Protections limitées contre les systèmes à haut risque
La majorité des dispositions de l’Acte sur l’IA régissent les systèmes d’IA à haut risque, qui peuvent être déployés mais sous réserve de certaines protections. Un système d’IA est considéré comme à haut risque s’il est listé dans l’Annexe III de l’Acte, ce qui inclut des systèmes utilisés pour le recrutement, la sélection, et l’évaluation des performances.
Obligations des employeurs
Les employeurs utilisant des systèmes d’IA à haut risque doivent respecter des obligations spécifiques, notamment :
- Informer les représentants des travailleurs et les travailleurs concernés avant la mise en place d’un système d’IA.
- Assurer une certaine forme de surveillance humaine et surveiller le fonctionnement du système d’IA.

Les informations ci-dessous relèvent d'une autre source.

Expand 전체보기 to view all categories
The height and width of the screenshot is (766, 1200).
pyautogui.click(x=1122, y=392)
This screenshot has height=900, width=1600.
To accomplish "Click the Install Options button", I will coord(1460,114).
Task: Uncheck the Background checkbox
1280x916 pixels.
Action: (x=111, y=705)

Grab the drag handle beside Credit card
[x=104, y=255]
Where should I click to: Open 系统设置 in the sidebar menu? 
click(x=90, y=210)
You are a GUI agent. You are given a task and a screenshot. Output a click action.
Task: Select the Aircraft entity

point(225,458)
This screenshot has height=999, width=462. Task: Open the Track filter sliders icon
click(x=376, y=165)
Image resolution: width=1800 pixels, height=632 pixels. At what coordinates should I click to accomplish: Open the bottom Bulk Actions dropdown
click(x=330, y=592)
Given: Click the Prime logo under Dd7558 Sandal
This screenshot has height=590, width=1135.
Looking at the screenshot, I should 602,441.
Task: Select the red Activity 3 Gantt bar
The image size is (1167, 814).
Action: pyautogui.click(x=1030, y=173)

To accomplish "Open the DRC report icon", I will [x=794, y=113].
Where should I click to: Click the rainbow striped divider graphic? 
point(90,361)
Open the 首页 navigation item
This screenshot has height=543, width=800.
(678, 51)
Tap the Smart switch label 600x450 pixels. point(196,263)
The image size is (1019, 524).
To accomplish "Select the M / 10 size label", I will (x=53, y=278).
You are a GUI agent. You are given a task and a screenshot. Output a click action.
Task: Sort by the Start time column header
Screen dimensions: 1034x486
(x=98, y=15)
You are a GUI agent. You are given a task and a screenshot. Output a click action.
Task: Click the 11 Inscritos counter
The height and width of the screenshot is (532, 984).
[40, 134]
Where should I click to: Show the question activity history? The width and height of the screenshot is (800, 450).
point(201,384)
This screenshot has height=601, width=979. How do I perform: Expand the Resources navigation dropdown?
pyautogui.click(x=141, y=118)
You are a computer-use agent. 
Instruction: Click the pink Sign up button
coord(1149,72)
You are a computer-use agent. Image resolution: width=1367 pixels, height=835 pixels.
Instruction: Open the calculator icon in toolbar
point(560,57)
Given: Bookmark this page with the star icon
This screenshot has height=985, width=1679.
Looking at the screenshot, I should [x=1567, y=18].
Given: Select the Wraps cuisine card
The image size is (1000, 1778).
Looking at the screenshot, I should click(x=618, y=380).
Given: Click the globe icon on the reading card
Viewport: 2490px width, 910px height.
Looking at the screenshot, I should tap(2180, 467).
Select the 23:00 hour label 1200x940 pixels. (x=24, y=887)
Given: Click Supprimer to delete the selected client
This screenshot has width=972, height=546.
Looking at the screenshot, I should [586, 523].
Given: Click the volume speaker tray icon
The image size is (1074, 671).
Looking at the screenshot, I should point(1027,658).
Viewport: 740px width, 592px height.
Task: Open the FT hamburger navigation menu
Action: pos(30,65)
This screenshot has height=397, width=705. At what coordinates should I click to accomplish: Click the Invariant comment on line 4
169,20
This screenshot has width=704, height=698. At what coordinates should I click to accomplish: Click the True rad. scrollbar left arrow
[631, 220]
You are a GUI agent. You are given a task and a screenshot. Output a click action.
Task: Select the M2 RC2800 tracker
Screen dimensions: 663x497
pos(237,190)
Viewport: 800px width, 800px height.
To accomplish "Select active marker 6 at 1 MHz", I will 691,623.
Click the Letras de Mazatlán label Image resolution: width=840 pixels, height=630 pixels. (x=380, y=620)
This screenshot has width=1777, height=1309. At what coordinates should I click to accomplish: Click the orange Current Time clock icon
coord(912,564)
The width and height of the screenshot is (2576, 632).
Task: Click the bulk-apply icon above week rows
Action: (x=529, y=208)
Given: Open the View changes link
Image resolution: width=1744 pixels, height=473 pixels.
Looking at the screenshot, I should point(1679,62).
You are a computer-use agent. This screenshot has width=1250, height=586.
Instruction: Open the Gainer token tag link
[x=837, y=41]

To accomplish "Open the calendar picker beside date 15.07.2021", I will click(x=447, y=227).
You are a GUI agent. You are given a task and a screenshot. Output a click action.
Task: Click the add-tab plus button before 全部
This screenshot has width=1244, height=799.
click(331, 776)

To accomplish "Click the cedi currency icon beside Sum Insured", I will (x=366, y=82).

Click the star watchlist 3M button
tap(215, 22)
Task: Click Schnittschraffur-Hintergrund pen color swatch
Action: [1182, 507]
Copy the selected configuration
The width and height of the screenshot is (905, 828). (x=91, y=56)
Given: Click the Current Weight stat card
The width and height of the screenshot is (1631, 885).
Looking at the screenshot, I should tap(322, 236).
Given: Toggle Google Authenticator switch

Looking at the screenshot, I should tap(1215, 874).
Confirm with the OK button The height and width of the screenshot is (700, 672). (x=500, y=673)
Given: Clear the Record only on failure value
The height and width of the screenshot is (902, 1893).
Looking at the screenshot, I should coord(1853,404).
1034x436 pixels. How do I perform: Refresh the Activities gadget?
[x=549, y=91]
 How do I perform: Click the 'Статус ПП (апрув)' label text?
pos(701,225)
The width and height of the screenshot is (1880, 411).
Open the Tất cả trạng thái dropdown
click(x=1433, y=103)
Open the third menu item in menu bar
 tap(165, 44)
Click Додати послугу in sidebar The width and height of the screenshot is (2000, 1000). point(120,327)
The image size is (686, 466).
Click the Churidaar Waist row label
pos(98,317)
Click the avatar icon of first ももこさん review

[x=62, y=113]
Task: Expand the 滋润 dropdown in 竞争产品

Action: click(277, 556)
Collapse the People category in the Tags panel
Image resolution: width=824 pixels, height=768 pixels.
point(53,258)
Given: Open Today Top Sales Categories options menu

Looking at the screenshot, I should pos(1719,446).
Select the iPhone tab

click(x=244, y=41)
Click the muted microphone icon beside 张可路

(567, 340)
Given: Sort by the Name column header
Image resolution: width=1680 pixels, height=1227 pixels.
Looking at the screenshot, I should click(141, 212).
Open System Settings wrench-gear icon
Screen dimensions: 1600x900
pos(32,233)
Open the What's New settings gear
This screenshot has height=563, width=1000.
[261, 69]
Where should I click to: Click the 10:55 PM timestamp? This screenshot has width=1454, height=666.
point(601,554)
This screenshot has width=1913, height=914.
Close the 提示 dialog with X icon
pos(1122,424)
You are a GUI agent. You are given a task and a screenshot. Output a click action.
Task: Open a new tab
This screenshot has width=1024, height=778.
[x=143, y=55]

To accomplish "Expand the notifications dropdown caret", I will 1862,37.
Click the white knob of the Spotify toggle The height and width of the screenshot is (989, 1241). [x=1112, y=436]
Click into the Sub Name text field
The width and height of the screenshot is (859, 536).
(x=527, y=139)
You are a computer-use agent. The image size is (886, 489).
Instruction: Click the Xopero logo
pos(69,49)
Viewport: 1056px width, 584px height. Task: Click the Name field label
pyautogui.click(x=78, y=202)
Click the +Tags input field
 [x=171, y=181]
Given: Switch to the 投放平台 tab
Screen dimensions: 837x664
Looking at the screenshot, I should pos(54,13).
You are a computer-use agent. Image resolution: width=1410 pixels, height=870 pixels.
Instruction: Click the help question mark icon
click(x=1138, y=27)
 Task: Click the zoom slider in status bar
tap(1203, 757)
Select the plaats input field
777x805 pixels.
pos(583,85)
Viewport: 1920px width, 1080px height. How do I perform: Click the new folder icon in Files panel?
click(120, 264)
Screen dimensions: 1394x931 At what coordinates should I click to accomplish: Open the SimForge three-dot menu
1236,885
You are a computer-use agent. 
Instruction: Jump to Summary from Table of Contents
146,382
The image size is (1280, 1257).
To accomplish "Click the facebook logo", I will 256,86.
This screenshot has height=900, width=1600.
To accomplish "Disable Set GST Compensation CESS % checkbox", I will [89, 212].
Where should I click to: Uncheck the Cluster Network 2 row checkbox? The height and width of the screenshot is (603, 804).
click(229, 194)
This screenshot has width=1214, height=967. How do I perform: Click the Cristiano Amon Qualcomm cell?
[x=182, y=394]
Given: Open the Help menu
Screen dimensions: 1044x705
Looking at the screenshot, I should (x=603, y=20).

Recours et mécanismes d’application
Les recours disponibles pour les travailleurs soumis à des décisions basées sur des systèmes d’IA à haut risque comprennent le droit à une explication claire des décisions prises et le droit de déposer une plainte auprès d’une autorité nationale de surveillance du marché. Cependant, ces recours sont limités et ne garantissent pas une enquête systématique.
Conclusion
En conclusion, bien que l’Acte sur l’IA de l’UE représente un pas positif vers la régulation de l’IA au travail, ses protections pour les droits des travailleurs demeurent limitées. Les obligations des employeurs peuvent présenter des failles, et les travailleurs ont des recours restreints en cas de préjudice causé par l’IA. Il est essentiel que les organisations de défense des droits des travailleurs soient activement engagées dans le processus d’implémentation et d’application de cet acte.